Un après midi, Gérard et Christian ont vu un objet flottant ressemblant à une caisse voire à un coffre, peut-être n'était-ce qu'un casier de pêche. Et là nous sommes partis au rêve : pourquoi ne pas avoir manoeuvré pour récupérer ce coffre ? Peut-être contenait-il des objets précieux, de l'or, une fortune ? quoi !

Bilan

2100 milles nautiques séparent les iles vierges, de l'ile de Flores. Nous avons mis 21 jours pour faire cette traversée, mais on ne peut guère faire une moyenne horaire car avec le vent que nous avons eu, nous avons effectivement parcouru prés de 2800 milles. Dans les jours qui vont suivre, aux hasard de discussions avec d'autres bateaux qui ont traversé à cette même époque, les conditions sur l'atlantique nord n'ont pas été celles couramment attendues. Tous les bateaux ont fait du prés, certains avec un vent constant, d'autres avec des périodes de pétole, ou de vent qui refuse, ce qui donne des bilans de durée de traversée de 16 jours à quelques 28 jours, alors qu'une traversée attendue se fait avec, en majorité, du vent arrière ou 3/4 arrière. Année exceptionnelle due à l'anticyclone qui reste bloqué au nord des Açores, faisant tourner les vents dans le mauvais sens pour bien traverser.
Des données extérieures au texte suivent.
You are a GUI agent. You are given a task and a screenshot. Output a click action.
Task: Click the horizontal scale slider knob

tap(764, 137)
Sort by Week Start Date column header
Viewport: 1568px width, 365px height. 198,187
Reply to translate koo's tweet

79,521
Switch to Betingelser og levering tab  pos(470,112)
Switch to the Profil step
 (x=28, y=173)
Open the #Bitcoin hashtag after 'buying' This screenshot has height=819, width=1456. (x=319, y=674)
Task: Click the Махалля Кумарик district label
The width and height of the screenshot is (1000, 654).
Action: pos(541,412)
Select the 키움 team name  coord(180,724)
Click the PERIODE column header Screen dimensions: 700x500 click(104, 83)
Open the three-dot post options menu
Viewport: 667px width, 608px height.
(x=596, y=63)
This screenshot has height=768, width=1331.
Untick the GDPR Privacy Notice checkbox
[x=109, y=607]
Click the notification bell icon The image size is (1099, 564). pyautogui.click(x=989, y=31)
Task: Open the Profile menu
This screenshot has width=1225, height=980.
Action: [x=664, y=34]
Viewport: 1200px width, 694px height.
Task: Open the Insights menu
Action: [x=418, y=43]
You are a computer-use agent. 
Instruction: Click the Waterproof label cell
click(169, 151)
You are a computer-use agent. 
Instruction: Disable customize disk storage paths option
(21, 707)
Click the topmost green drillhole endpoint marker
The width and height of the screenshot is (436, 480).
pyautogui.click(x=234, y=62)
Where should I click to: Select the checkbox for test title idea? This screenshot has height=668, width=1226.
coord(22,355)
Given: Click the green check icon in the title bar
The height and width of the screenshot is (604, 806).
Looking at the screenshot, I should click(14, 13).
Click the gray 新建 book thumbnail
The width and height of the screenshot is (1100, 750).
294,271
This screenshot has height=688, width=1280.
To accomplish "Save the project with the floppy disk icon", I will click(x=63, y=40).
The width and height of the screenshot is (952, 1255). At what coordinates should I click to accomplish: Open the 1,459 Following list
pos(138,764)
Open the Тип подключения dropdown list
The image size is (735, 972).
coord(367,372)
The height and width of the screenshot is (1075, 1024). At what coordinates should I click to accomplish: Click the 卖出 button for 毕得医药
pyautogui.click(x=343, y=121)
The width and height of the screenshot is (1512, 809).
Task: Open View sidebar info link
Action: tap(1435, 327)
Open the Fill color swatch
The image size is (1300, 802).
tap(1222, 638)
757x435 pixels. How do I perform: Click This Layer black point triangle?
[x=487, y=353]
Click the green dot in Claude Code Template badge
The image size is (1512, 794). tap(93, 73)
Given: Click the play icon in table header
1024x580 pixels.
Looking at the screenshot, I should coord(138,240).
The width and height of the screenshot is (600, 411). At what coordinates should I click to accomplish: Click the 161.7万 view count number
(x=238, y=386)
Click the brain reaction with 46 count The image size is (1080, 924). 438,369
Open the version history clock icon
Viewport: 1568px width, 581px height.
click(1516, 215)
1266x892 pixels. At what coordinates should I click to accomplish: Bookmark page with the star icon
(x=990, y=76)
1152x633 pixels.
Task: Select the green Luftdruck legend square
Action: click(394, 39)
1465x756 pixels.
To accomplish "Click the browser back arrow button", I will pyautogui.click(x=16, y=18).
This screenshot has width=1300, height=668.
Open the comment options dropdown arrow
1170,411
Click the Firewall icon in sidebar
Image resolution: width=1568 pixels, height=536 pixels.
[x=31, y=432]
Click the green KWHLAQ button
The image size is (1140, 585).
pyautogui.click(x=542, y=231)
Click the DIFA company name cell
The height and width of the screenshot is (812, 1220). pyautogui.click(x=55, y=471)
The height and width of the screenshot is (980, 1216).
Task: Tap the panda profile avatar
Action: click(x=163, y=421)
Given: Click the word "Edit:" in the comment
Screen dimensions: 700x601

N'ayons pas honte, ce ne fut pas une traversée cent pour cent voile, quelques heures de moteur, au milieu de l'atlantique avec pétole, et les derniers jours alors que le vent refusait.
Et ce qui ne fut pas bon pour le moral, c'étaient les jours où nous tirions des bords avec 160 milles parcourus dans la journée, alors que, seulement une petite cinquantaine, nous rapprochait de l'arrivée. Pendant trois jours nous avons filé vers l'Est/SudEst, et les 4 jours suivants plein Nord !!!
La trace relevée sur le Ray Marine parle d'elle-même.